Give back every line of the material below that has the string "logo".

━━━━━━━━━━━━━━━━━━━━

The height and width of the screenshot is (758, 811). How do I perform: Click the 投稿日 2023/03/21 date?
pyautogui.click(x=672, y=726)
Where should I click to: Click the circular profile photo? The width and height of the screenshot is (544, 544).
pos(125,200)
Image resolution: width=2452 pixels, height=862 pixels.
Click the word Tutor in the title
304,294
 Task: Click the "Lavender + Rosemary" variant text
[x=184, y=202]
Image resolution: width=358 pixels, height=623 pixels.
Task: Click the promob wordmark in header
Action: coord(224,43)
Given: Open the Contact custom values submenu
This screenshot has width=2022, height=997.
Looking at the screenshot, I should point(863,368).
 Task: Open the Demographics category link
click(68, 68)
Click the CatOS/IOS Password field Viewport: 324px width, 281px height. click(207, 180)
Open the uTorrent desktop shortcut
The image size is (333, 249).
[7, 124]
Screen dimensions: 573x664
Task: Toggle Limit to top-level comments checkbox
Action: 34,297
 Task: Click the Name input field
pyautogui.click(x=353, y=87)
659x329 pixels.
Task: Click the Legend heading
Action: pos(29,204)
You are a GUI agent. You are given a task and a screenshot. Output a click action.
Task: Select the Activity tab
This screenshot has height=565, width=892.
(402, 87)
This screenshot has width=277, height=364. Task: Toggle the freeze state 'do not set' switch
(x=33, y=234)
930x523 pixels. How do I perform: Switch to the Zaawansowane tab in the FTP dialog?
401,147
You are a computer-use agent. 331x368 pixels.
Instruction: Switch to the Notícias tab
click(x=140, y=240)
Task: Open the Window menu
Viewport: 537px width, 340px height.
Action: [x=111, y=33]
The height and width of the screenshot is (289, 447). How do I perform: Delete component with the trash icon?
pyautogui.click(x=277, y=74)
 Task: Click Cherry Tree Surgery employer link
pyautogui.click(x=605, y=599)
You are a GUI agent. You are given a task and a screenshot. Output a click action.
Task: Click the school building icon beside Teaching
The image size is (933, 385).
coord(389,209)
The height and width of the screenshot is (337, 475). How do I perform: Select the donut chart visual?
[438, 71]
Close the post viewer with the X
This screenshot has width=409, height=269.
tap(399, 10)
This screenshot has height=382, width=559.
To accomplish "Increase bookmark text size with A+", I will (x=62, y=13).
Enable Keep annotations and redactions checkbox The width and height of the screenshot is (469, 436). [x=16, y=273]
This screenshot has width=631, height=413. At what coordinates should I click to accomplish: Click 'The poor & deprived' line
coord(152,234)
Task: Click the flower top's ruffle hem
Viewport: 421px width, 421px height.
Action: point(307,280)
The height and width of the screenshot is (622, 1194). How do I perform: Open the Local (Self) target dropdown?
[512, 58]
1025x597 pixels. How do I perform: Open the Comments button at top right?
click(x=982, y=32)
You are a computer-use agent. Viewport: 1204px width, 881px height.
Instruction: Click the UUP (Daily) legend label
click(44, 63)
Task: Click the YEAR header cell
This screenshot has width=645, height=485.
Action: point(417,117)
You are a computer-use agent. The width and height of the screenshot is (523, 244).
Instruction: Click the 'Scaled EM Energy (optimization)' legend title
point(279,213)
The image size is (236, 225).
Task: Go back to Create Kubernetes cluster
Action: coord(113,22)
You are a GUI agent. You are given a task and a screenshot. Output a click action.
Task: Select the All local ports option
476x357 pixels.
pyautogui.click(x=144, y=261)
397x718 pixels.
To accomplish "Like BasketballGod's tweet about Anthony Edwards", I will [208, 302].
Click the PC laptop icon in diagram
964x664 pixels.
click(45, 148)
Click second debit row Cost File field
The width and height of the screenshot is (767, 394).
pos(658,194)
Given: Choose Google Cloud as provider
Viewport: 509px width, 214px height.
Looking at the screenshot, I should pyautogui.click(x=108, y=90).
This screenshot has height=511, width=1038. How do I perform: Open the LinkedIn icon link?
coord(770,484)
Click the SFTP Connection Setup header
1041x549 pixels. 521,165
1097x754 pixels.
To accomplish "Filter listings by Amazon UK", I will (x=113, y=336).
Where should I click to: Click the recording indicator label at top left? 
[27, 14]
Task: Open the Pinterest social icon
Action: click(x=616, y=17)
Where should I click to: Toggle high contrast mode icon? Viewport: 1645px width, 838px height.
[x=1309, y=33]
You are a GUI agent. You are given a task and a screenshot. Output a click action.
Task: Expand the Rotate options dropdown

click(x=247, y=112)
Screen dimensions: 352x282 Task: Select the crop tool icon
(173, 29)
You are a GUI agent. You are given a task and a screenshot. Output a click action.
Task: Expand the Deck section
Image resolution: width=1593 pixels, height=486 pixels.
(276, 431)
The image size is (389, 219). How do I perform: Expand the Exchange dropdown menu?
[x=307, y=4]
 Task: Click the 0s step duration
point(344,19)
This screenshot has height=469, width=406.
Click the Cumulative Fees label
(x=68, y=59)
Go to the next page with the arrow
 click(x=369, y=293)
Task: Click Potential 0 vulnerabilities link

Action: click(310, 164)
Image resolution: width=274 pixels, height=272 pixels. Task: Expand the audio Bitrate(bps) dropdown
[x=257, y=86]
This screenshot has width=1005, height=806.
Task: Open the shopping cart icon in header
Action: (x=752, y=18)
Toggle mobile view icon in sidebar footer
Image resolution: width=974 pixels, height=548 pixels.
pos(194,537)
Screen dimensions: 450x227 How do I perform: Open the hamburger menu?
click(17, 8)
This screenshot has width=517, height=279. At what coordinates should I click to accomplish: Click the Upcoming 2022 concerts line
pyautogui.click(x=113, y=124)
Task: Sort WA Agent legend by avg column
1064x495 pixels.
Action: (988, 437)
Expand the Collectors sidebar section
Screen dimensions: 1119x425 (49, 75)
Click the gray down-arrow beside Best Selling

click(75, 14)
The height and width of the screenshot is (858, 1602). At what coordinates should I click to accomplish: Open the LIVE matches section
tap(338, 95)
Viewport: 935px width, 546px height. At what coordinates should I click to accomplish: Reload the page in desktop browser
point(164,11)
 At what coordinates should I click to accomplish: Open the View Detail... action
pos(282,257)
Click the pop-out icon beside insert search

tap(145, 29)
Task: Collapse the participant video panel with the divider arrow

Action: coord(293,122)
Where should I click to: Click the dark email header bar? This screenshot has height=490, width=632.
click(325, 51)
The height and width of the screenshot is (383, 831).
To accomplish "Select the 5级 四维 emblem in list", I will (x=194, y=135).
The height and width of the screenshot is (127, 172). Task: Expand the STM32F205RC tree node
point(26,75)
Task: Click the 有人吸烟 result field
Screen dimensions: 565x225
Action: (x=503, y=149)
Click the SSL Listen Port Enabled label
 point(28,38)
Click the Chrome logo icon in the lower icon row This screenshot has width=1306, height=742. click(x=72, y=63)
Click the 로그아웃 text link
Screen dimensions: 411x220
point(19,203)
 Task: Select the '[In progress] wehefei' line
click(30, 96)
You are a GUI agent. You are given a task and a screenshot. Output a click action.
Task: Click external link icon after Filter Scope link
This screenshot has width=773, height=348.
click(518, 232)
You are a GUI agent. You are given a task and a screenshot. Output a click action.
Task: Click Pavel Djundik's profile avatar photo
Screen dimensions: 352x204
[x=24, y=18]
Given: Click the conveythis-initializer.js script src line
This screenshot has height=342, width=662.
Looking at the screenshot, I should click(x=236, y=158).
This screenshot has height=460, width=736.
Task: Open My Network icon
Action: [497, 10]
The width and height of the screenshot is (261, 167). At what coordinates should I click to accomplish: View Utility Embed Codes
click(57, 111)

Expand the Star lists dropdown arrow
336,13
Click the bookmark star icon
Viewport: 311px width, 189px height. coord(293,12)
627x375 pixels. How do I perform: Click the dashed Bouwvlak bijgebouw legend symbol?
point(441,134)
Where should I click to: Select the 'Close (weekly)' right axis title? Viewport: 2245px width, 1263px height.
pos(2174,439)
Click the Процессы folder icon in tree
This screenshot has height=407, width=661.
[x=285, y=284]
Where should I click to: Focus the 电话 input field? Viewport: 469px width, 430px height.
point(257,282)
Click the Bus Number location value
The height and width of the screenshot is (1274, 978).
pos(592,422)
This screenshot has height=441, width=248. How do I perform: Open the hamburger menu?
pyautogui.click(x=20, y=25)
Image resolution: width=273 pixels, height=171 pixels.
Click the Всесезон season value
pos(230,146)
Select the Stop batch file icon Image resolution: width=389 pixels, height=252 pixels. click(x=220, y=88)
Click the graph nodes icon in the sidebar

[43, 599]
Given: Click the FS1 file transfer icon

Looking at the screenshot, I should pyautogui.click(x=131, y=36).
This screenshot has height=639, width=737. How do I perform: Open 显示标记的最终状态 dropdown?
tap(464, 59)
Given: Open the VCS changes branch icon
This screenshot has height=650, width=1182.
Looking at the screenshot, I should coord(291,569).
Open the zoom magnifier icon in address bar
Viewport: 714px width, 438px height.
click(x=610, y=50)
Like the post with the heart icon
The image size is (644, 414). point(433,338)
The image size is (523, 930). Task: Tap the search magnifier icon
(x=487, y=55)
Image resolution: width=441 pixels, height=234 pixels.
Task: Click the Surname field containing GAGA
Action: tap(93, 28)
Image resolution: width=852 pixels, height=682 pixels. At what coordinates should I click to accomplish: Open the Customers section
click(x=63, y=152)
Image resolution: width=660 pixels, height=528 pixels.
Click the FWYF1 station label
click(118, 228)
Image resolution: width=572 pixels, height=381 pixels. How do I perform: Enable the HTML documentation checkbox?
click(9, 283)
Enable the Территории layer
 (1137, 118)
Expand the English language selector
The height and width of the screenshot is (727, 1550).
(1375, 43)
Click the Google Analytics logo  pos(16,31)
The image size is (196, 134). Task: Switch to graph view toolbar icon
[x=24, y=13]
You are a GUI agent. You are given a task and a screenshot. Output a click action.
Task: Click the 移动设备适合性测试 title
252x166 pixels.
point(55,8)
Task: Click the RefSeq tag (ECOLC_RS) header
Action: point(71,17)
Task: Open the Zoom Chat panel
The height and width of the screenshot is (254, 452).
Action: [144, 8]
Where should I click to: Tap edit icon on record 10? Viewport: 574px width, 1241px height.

━━━━━━━━━━━━━━━━━━━━

Expected answer -
Click the Chrome logo icon in the lower icon row This screenshot has width=1306, height=742. click(x=72, y=63)
Click the Google Analytics logo  pos(16,31)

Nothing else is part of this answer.